Fortaleza, 19 de outubro de 2043
E lá voltei a Fortaleza, para conversar com educadores e rever amigos. Também voltei para deixar um convite, pois senti que a secretária Dalila partilhava as mesmas preocupações da minha amiga Regina e de outros educadores com quem eu havia trabalhado, dez anos antes.
Isso mesmo! Passara uma década sobre o meu voluntariado no Kerigma. Também, sobre uma intensa participação nas conferências preparatórias do PNE e sobre a elaboração do “Terceiro Manifesto da Educação”.
Esse documento fora aprovado na primeira C.O.N.A.N.E. – Conferência Nacional de Alternativas para uma Nova Educação – e acolhido pelo Ministro da Educação, na pessoa da minha amiga Jaqueline Moll.
A Jaqueline fora subscritora do “Manifesto para uma Educação Democrática e Humanizadora”, de 2021. Eu acompanhara o excelente trabalho que ela havia desenvolvido no “Mais Educação”. E me orgulhava por estar ao lado dela e de outros admiráveis mestres, na assinatura desse manifesto, que era um convite à participação:
“Nós, professores e pesquisadores envolvidos em projetos e ações para uma educação democrática e humanizadora, queremos expressar aqui nossas preocupações em relação ao trabalho dos educadores em face do que vem acontecendo, neste momento, em nosso país, na política, na economia e, principalmente, na saúde e na educação.”
A elaboração do documento fora, também, um freiriano gesto de denúncia e anúncio, um ato de coragem:
“Em nome dos valores que compartilhamos em relação à vida, à saúde, à educação, ao ambiente, queremos expressar neste Manifesto nosso profundo desacordo com o que vem acontecendo em nosso país no campo político, econômico, cultural, sanitário e educacional e, ao mesmo tempo, chamar a atenção dos educadores brasileiros sobre os retrocessos atuais, principalmente nas áreas da educação e da escola.”
O manifesto denunciava “o desconhecimento por parte das autoridades do governo e dos políticos do Congresso Nacional do Plano Nacional de Educação 2014-2024”. Uma avaliação realizada pelo Instituto Nacional de Estudos e Pesquisas Educacionais revelara uma realidade preocupante. O Brasil apenas cumprira uma das vinte metas previstas para serem atingidas, entre 2014 e 2024. As restantes estavam longe de serem alcançadas ou apenas parcialmente tinham sido cumpridas.
A única meta integralmente atingida no PNE era aquela que se referia à formação de professores do ensino superior. E dessa formação nem é bom falar! O vosso avô teria muito que dizer sobre a deformação que, no “superior” se fazia. Se quiserdes, talvez o faça, mas em outra cartinha.

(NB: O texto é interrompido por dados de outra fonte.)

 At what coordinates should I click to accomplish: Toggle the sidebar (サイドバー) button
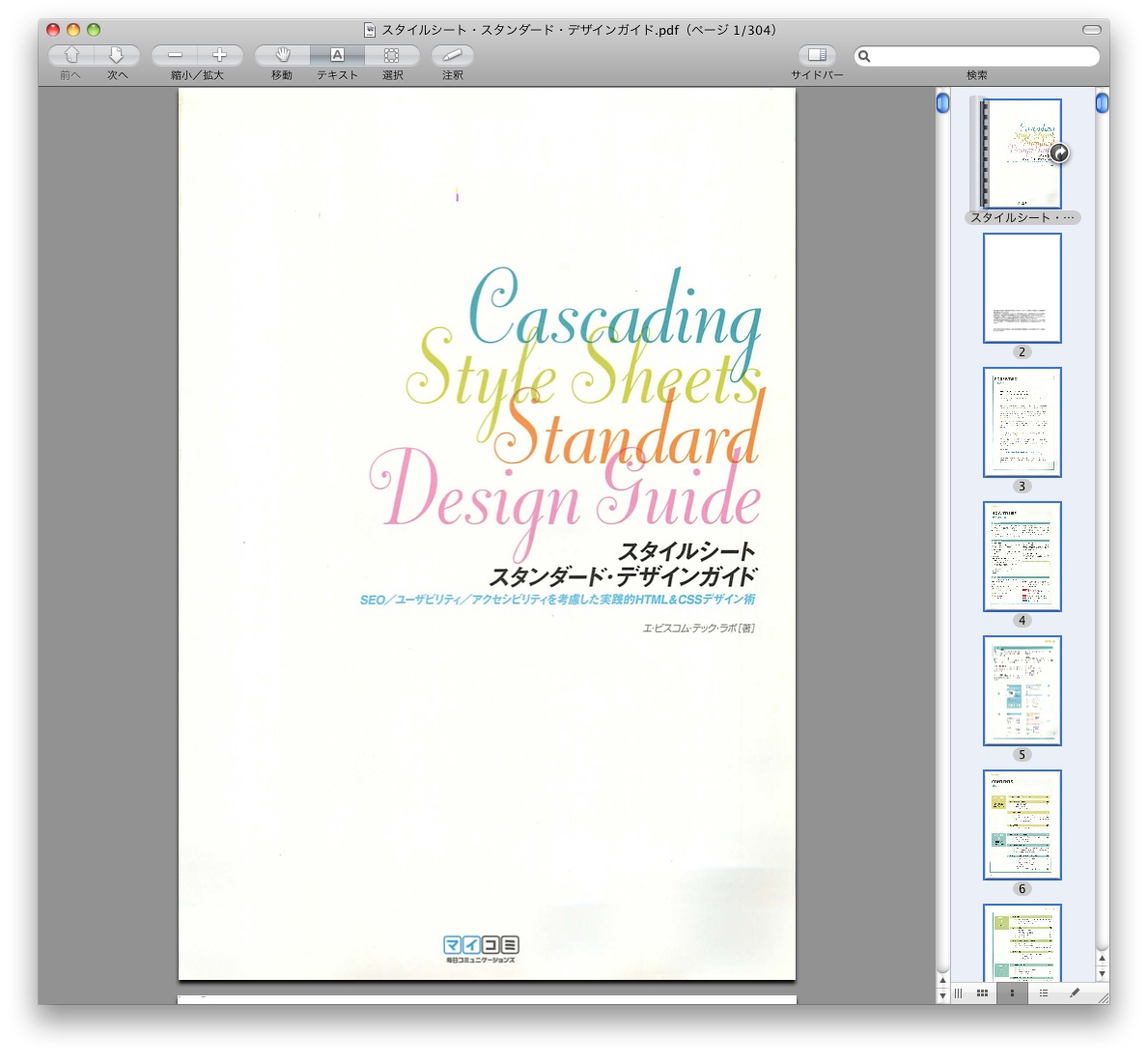[x=817, y=56]
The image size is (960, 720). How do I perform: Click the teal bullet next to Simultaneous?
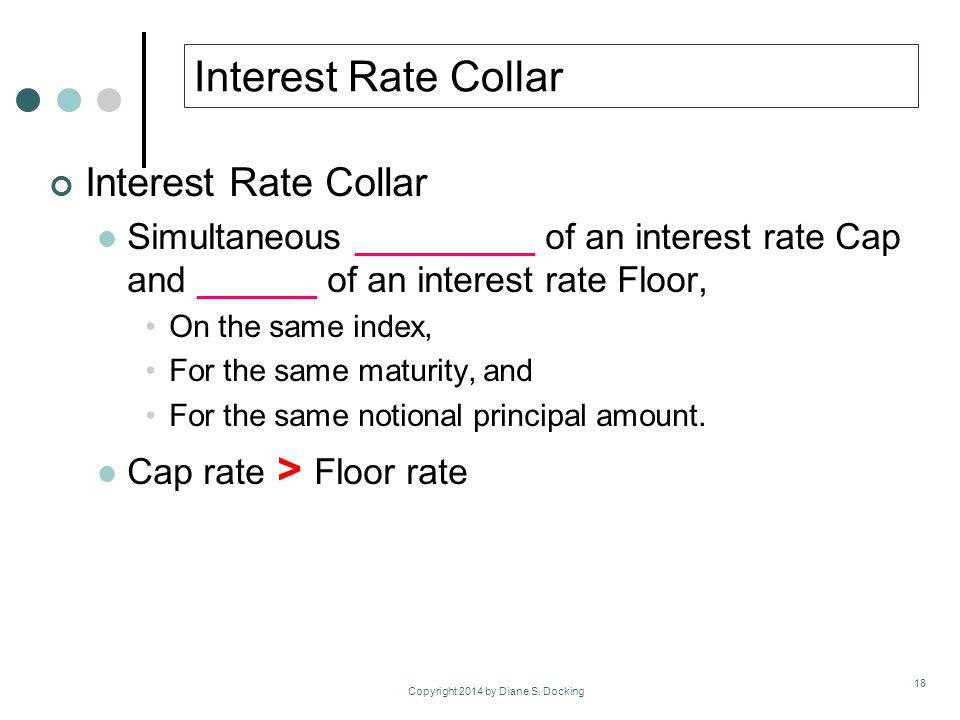point(107,239)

Ao cabo de vinte anos, o artigo 15º da Lei de Diretrizes e Bases da Educação Nacional continuava sem efeitos práticos, situação agravada pelo fato de a administração educacional não ter cumprido a meta 19 no prazo estabelecido pelo Plano Nacional de Educação.
Isso mesmo: o poder público não cumpria leis que promulgava. Gestores escolares continuavam a assumir cargos por indicação de políticos e o “dever de obediência hierárquica” negava às escolas o direito à autonomia pedagógica, administrativa e financeira. Só quem não conhecesse a realidade do chão das escolas poderia crer que nelas fossem cumpridos os artigos 12º e 13º da LDBEN.
Um plano decenal havia fracassado. O próximo PNE poderia vir a ter o mesmo inglório destino. A corrupção, os conluios políticos, as práticas populistas dos candidatos do pleito eleitoral de 2024, poderiam deitar a perder mais uma oportunidade de mudança.
Até que o senhor ministro da educação decidiu deitar faladura.